TEXT BLOCK ▸
No. The work I had sent in with my application were mostly oils. I had gotten my degree in oil painting and ceramics. So what they had seen were oils with 3 or 4 watercolor paintings.

I taught a painting class, two form and color classes which later became design, and two basic drawing courses. After the first year, John Ayres talked to me about splitting the painting class, doing both watercolor and oil in the same class. Interested in watercolor, I said sure, that sounded good to me, however, I really had to get busy and start learning how to paint in watercolors! I had had only two classes in watercolor during graduate school and that was it. I worked hard to develop some proficiency with the medium, and felt I was constantly stretching to keep a day ahead of my students. When I could afford it, I signed up for watercolor workshops with highly reputable professionals in the field. Although the overall influence from workshops was minimal (as the time was too short and the instructors too many), it was enlightening to see the versatility of the medium and how differently each artist worked with it.

At the time, was it unusual to put so much focus on watercolor painting at the University level?

EXTRACTED RECORDS ▸
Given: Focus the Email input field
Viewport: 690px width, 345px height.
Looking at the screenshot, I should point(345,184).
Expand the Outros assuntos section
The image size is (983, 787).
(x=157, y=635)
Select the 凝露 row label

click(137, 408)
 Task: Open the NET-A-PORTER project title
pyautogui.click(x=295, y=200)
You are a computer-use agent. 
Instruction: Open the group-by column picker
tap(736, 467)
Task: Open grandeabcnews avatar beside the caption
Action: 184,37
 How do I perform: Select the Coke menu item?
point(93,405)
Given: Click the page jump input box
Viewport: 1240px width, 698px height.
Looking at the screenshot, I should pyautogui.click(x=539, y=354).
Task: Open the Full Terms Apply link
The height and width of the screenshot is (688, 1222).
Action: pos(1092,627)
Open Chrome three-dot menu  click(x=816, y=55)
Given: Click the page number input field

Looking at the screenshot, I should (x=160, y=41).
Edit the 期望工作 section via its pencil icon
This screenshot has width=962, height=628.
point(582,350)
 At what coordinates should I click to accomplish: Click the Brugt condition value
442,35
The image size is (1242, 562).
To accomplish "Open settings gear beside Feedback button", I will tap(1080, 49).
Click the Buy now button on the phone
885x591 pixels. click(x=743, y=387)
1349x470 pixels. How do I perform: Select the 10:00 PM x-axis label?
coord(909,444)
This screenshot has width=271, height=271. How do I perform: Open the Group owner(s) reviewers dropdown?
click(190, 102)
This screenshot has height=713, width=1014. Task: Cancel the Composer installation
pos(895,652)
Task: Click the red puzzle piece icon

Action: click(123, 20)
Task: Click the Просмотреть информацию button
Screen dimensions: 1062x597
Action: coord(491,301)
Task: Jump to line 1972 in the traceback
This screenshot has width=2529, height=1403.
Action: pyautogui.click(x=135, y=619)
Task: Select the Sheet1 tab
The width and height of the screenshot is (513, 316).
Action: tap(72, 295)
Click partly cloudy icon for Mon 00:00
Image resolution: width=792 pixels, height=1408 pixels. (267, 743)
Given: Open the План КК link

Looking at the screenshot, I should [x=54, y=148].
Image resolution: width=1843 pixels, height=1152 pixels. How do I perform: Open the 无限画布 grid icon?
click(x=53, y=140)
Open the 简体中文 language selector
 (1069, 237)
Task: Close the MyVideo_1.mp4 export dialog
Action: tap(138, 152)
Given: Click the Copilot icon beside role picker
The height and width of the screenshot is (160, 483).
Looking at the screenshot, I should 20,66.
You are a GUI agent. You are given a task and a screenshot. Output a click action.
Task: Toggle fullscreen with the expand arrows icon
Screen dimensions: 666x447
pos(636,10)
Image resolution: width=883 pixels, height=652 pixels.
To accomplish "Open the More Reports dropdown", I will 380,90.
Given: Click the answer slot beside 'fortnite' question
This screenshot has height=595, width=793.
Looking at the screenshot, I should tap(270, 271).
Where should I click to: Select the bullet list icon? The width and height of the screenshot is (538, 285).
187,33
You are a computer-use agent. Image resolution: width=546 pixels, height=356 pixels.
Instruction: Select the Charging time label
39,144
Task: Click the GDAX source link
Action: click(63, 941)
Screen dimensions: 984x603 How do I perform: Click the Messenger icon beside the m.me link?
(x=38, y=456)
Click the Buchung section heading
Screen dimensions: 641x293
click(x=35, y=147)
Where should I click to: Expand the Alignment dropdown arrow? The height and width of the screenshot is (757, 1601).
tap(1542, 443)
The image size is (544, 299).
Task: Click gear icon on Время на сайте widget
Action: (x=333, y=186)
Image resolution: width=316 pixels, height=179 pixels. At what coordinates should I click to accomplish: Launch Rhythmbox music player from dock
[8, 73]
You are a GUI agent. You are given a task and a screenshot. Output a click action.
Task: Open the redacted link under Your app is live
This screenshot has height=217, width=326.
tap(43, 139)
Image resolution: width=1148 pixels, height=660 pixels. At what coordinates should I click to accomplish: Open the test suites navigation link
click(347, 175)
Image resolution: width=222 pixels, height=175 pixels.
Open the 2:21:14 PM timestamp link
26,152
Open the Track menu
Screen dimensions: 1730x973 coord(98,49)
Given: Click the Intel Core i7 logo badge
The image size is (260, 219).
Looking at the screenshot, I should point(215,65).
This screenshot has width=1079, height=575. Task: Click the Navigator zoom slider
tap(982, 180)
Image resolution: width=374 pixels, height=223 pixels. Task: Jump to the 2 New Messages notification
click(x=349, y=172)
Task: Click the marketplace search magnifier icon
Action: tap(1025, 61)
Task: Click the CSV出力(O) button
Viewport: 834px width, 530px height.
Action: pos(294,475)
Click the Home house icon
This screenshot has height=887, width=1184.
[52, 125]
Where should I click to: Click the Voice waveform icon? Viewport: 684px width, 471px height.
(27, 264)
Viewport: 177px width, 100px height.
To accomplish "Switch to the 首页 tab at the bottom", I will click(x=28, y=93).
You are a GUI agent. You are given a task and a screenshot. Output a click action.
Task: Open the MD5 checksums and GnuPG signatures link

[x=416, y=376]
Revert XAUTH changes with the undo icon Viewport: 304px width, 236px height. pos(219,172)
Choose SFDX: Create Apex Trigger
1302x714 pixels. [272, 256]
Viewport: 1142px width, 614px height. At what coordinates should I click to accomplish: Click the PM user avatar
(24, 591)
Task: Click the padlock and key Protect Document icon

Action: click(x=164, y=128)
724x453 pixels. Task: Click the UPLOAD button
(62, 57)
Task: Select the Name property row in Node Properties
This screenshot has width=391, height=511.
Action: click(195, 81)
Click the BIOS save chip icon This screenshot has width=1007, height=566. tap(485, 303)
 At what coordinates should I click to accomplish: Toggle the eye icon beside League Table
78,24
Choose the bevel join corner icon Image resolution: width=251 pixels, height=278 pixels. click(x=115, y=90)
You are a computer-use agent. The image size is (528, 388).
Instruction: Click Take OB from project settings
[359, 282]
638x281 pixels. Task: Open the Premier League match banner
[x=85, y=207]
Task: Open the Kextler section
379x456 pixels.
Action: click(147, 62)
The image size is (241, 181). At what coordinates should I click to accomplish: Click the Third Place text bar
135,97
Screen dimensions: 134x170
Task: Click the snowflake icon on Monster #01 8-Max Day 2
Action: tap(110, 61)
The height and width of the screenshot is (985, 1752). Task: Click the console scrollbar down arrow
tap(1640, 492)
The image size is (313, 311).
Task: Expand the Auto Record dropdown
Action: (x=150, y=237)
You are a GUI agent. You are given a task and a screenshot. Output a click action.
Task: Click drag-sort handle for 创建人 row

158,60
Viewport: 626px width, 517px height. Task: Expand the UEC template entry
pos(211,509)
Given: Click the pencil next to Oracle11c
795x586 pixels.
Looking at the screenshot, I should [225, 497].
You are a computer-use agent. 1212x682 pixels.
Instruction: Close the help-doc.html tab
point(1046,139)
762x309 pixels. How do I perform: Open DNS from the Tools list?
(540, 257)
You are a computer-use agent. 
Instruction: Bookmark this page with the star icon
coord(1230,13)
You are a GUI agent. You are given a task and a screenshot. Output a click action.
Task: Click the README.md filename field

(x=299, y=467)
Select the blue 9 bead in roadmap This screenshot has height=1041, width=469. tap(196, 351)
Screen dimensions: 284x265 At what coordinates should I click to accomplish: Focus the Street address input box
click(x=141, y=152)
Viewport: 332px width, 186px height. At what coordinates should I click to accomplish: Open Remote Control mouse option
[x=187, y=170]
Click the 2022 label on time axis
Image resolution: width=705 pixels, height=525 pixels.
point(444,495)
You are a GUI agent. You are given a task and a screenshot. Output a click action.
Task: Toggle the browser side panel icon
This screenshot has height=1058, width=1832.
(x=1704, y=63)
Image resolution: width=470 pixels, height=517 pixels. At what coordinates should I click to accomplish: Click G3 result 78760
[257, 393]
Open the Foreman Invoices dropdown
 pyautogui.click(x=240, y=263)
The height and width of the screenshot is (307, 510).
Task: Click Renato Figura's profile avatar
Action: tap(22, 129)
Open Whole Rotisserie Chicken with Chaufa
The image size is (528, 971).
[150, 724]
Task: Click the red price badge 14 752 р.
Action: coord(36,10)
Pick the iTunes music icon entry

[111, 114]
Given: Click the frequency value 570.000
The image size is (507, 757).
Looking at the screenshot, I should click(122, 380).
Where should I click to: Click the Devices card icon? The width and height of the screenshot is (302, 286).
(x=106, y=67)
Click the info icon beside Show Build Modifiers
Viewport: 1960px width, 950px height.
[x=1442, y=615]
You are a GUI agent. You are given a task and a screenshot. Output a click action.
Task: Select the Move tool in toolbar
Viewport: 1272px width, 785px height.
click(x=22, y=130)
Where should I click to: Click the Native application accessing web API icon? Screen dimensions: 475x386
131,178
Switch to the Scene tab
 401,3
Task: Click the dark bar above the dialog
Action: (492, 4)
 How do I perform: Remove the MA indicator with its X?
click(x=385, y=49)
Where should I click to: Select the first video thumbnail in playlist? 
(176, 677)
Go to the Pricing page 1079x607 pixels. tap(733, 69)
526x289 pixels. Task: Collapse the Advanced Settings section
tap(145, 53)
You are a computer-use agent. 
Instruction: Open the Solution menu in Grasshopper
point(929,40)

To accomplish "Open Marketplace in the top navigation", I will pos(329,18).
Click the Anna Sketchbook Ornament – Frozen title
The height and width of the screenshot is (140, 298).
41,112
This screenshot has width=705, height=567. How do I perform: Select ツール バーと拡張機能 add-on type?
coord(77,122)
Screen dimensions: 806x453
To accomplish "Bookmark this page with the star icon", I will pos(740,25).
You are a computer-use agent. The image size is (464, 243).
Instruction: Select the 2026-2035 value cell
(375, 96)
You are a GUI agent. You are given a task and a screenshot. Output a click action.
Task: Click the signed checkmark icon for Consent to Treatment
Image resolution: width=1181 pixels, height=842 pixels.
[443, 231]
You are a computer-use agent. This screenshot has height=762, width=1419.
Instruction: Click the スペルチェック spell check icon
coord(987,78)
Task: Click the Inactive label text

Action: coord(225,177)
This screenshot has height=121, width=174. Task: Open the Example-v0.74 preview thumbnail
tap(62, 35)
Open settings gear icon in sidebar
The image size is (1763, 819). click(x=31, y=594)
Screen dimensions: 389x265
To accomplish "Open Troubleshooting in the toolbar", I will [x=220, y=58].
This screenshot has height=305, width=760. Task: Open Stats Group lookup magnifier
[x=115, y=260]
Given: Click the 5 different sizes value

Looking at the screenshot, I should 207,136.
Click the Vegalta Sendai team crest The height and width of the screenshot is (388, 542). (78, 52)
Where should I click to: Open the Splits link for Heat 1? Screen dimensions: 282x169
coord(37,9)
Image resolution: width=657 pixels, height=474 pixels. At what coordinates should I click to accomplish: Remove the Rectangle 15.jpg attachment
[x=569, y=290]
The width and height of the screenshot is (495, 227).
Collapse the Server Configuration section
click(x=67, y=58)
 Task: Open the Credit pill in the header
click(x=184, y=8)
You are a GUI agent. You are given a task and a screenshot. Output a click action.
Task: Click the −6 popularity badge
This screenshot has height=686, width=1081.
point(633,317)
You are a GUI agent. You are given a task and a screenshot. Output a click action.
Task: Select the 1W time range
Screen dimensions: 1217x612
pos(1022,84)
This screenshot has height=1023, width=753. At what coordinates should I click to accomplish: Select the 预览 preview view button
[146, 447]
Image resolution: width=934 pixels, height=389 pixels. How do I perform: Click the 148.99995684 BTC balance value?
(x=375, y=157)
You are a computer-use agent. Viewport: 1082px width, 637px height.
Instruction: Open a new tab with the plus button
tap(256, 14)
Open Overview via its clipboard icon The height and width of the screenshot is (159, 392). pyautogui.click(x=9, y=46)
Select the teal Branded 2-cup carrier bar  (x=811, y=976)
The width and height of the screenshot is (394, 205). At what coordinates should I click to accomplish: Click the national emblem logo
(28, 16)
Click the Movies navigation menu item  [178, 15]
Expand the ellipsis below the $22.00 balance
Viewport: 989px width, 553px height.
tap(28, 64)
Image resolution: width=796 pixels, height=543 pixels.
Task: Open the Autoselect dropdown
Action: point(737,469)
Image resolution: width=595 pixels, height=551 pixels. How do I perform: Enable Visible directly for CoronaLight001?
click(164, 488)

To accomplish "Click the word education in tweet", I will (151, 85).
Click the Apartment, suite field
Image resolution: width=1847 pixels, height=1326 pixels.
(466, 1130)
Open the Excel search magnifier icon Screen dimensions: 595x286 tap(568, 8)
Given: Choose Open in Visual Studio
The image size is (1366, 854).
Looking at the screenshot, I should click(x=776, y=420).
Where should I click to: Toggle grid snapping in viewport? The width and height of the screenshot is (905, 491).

DIRECTIVES ▸
1) Answer these questions about the interview excerpt on teaching watercolor:
(a) In which two fields did the speaker earn a degree?
(b) How many watercolor classes did the speaker take in graduate school?
(c) Who proposed splitting the painting class?
2) Revise the interview excerpt on teaching watercolor from "No. The work" to "4 watercolor paintings.", replacing "oils" with "acrylics".
3) In the interview excerpt on teaching watercolor, how would you say "I had had only two classes in watercolor during graduate school and that was it." in Spanish?

TASK RESULTS ▸
1)
(a) Oil painting and ceramics.
(b) Two.
(c) John Ayres.

2)
No. The work I had sent in with my application were mostly acrylics. I had gotten my degree in oil painting and ceramics. So what they had seen were acrylics with 3 or 4 watercolor paintings.

3) Solo había tomado dos clases de acuarela durante el posgrado, y eso fue todo.